Score = relevance_to_query * centrality_in_graph * recency_bonus - redundancy_penalty
- relevance: keyword overlap with query
- centrality: how many other chunks reference symbols in this chunk
- recency: files in relevantPaths get a boost
- redundancy: chunks similar to already-scored chunks get penalized
func (*ShapleyRanker) Format ¶
func (sr *ShapleyRanker) Format(chunks []CodeChunk) string
Format renders selected chunks as a text block for prompt injection.

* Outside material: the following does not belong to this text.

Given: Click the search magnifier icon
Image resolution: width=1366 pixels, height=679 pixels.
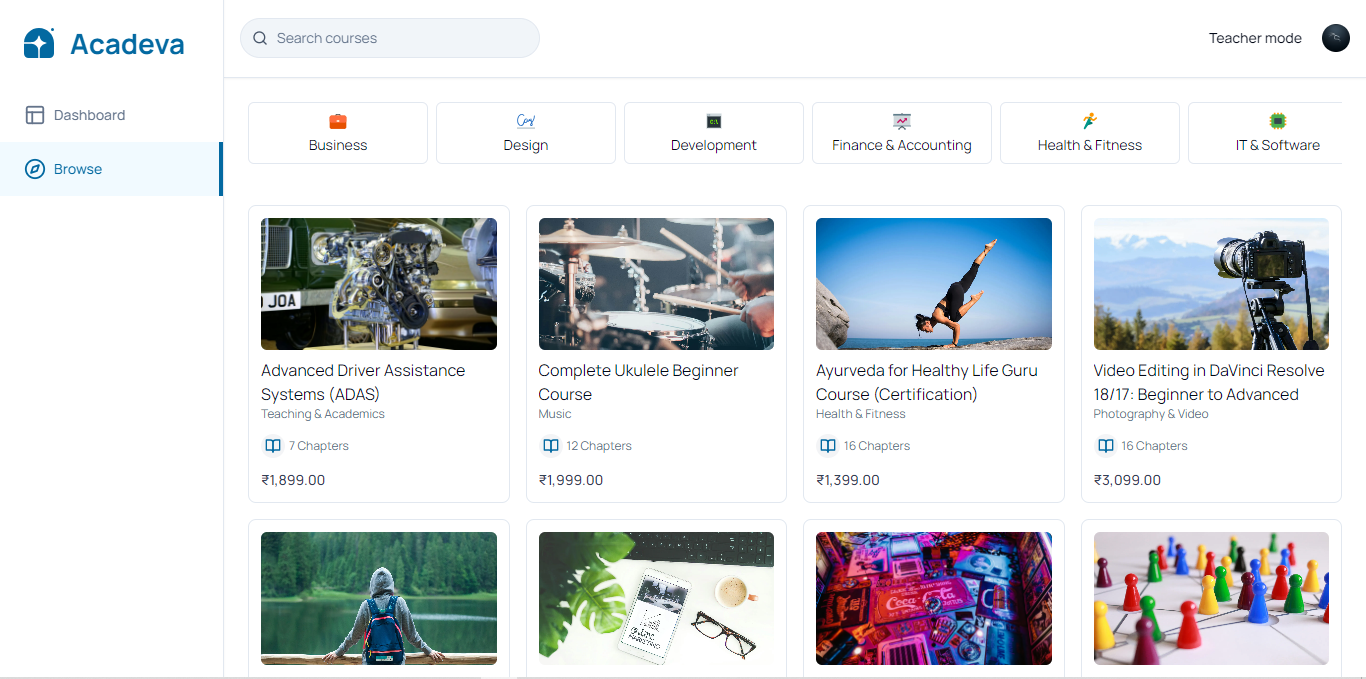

func (*ShapleyRanker) SelectOptimalContext ¶
func (sr *ShapleyRanker) SelectOptimalContext(query string, tokenBudget int) []CodeChunk
SelectOptimalContext greedily selects chunks that maximize information within the token budget, recomputing redundancy penalties after each addition.
type ShapleyScore ¶
type ShapleyScore struct {
Path string
StartLine int
EndLine int
Score float64 // higher = more helpful in context
Content string
}
ShapleyScore represents the computed marginal contribution of a code chunk.
type SymbolGraph ¶
type SymbolGraph struct {
// contains filtered or unexported fields
}
SymbolGraph is a directed graph of symbol references used for PageRank computation over a codebase.
func BuildSymbolGraph ¶
func BuildSymbolGraph(dir string, opts Options) (*SymbolGraph, error)

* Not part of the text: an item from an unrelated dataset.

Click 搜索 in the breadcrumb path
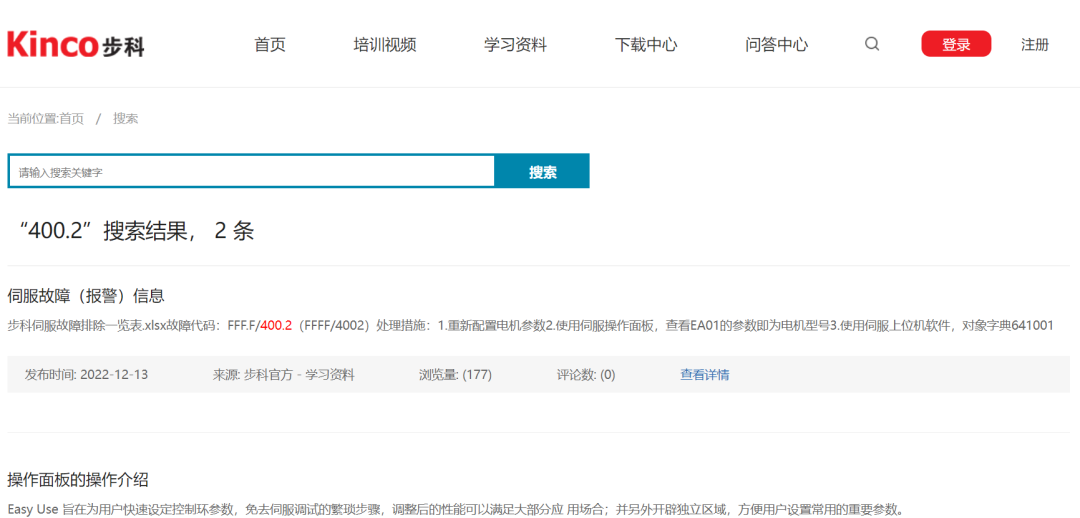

BuildSymbolGraph scans the directory, extracts symbols using the existing repomap parsers, then builds a directed graph by grepping for references.
func (*SymbolGraph) ComputePageRank ¶
func (sg *SymbolGraph) ComputePageRank(iterations int, damping float64)
ComputePageRank runs the standard PageRank algorithm on the symbol graph.
rank[i] = (1-d) + d * sum(rank[j]/outlinks[j]) for all j->i
Default: iterations=20, damping=0.85.
func (*SymbolGraph) FormatMap ¶
func (sg *SymbolGraph) FormatMap(maxTokens int) string
FormatMap renders the ranked symbols as a repo map string, highest-rank first, stopping when the estimated token budget is reached.
func (*SymbolGraph) TopSymbols ¶
func (sg *SymbolGraph) TopSymbols(n int) []SymbolNode
TopSymbols returns the top-N symbols ordered by rank (descending).